Abstract
Twenty-three cases of blastomycosis were reported in a survey conducted in the province of Quebec from 1981–90. Thirteen patients resided south of the St Lawrence River and the other 10, north. Two small geographical clusters were apparent in and around the cities of Sherbrooke and Quebec. The male to female ratio was 1.6:1 and the median age was 47 years (range 26 to 77). Lung involvement was observed in 19 cases and was the only site involved in 11. Cutaneous manifestations were reported in 11 cases while bone infection (three cases) and central nervous system (CNS) infections were also noted. Diagnosis was confirmed by culture in 21 cases and by histopathology in two cases. Of the 21 culture-positive cases, 12 strains of Blastomyces dermatitidis were isolated from lungs, nine from skin, and one each from bone and brain. Serodiagnostic tests by immunodiffusion or complement fixation were positive for only one of the 10 patients known to have been tested. Ten patients were treated with amphotericin B, 11 with ketoconazole, one with fluconazole and eight underwent surgery. While amphotericin B was used in eight of the 10 earliest treated cases, ketoconazole was administered in 10 of the 13 more recent cases. Of the patients for whom follow-up data have been obtained, 21 are reported cured (one of whom was not treated) and one patient died of another cause. This survey confirms that blastomycosis is a rare disease in this endemic area and that patterns of therapy are changing.

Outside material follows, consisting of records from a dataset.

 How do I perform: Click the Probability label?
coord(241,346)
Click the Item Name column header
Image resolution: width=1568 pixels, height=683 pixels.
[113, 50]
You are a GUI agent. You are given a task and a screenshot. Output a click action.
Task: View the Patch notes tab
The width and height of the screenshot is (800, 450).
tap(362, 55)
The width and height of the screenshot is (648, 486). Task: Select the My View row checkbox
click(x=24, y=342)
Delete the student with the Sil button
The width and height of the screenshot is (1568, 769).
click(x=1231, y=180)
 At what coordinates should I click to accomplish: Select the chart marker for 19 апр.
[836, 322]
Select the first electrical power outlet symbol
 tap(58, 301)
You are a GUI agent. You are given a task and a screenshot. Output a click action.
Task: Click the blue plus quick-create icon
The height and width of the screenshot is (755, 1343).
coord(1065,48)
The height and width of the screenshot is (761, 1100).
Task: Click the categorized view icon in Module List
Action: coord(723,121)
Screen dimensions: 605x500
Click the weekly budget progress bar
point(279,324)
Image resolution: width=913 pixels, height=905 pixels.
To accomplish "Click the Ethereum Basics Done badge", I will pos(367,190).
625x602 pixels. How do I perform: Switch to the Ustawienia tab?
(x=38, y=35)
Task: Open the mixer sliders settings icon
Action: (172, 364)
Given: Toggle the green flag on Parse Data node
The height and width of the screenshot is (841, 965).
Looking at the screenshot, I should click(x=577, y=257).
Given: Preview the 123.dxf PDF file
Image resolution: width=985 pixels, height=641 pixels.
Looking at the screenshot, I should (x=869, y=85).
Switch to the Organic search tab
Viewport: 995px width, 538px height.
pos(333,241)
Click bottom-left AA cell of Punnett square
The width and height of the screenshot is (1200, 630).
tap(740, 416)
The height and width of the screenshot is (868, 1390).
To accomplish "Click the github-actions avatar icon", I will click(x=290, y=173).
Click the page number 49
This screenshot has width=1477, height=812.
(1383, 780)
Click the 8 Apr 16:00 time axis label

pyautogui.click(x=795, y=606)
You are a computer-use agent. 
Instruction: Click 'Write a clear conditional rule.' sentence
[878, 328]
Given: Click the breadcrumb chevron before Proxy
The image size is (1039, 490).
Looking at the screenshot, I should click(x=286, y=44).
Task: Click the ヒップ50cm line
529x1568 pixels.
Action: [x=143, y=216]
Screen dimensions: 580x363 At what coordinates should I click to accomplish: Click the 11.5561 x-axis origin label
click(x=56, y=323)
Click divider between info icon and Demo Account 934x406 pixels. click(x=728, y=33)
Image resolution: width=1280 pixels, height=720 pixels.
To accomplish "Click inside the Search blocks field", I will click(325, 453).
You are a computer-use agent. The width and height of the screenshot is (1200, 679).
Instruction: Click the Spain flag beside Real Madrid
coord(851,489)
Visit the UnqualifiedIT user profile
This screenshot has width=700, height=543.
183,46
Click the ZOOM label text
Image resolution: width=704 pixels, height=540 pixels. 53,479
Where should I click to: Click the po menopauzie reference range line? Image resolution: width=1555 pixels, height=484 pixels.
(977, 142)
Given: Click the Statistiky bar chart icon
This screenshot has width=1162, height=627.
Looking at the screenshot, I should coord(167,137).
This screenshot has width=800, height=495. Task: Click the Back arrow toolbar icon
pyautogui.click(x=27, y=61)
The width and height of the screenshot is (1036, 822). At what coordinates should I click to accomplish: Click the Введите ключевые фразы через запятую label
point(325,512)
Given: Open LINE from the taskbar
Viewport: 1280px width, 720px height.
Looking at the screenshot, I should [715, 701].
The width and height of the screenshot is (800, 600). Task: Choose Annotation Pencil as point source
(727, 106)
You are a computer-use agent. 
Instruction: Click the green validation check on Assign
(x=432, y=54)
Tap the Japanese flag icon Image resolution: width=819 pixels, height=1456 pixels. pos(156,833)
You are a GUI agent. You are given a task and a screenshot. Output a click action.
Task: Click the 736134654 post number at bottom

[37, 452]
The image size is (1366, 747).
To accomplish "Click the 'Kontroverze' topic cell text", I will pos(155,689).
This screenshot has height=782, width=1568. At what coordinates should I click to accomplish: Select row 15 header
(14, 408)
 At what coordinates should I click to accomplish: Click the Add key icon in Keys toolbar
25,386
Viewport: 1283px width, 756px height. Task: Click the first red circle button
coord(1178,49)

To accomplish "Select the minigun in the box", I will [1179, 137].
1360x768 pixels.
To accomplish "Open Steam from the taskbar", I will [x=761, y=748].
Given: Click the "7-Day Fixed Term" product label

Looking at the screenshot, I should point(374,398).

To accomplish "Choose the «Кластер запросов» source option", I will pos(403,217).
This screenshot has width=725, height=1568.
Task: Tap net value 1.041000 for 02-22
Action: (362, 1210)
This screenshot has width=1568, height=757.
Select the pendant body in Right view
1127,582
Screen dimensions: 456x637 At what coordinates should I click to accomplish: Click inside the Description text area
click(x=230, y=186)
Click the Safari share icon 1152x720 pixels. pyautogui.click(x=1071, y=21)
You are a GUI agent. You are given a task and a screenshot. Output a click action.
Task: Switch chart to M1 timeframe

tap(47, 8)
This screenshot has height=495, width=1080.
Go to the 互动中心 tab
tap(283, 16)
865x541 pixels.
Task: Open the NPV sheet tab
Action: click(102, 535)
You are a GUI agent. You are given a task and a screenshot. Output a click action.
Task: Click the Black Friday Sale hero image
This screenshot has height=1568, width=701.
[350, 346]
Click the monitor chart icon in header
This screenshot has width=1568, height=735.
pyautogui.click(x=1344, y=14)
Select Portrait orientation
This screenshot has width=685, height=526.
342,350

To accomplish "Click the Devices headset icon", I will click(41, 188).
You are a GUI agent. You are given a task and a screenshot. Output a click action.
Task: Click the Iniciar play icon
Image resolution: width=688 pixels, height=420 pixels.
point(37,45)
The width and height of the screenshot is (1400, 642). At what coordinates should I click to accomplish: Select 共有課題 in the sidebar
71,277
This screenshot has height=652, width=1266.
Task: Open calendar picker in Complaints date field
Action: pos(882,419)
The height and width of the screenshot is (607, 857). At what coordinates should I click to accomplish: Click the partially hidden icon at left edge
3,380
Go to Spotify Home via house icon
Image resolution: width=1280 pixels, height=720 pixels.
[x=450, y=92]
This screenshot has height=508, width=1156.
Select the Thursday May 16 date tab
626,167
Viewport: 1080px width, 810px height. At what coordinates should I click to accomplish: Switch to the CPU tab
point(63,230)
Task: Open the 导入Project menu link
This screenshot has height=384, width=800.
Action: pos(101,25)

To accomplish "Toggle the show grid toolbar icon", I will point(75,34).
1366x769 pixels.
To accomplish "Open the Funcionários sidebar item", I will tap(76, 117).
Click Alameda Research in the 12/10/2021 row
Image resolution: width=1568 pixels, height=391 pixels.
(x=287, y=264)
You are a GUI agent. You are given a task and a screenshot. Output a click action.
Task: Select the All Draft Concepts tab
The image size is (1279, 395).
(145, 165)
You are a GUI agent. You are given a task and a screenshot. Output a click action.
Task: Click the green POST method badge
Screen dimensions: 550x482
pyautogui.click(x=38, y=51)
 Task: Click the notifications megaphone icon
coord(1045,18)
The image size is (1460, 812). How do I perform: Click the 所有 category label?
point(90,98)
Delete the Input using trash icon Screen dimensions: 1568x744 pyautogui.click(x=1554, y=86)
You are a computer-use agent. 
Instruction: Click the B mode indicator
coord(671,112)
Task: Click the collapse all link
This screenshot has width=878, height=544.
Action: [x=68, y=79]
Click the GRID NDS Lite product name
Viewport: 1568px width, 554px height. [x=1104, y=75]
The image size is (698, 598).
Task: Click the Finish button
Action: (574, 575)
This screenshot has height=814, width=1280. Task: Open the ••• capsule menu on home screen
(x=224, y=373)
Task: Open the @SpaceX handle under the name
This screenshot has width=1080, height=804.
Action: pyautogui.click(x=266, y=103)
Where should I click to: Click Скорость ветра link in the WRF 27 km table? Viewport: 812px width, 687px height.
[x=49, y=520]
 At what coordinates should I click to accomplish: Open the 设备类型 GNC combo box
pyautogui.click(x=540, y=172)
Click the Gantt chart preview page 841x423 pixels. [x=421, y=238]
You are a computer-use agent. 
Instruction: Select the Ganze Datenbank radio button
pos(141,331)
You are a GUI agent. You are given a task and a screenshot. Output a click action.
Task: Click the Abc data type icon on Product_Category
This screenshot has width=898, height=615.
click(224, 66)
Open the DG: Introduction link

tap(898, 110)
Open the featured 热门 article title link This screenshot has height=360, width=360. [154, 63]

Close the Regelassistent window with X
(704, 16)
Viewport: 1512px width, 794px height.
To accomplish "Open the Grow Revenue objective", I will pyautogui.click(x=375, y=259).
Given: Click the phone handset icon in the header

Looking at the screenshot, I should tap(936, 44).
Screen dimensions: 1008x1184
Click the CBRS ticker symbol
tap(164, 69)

Keywords: Blastomyces dermatitidis, Blastomycosis, Quebec
RÉSUMÉ:
De 1981 à 1990, 23 cas de blastomycose nous ont été signalés dans le cadre d’une enquête menée au Québec. Treize patients résident au sud du fleuve St-Laurent et 10 au nord. On remarque deux petits foyers dans les régions de Sherbrooke et Québec. Le ratio homme-femme est de 1.6:1 et l’âge médian de 47 ans, variant de 26 à 77 ans. Une atteinte des poumons est observée dans 19 cas et pour 11 de ceux-ci, il s’agit du seul site impliqué. On signale 11 atteintes cutanées. trois osseuses et une du système nerveux central. Le diagnostic est confirmé par culture dans 21 cas et par histopathologie pour les deux autres cas. Des 21 cas cultivés, Blastomyces derniatitidis est isolé 12 fois des poumons. neuf fois de la peau et une fois des os et du cerveau. Les tests de sérodiagnostic par immunodiffusion ou fixation du complément sont négatifs pour les 10 patients chez lesquels on rapporte avoir effectué ces épreuves. Dix patients ont été traités avec l’amphotéricine B, 11 avec le kétoconazole et un avec le fluconazole. Dans huit cas, on a eu recours à la chirurgie. Alors que l’amphotéricine B est utilisée pour le traitement de huit des 10 cas les plus anciens, le kétoconazole a été administré dans 10 des 13 cas les plus récents. Parmi les patients pour lesquels nous avons obtenu un suivi, 21 sont rapportés guéris, dont 1 sans traitement; un patïent est décédé d’autres causes. Cette enquête confirme que la blastomycose est une maladie rare dans cette région endémique et qu’un changement important s’est opéré dans le choix du traitement.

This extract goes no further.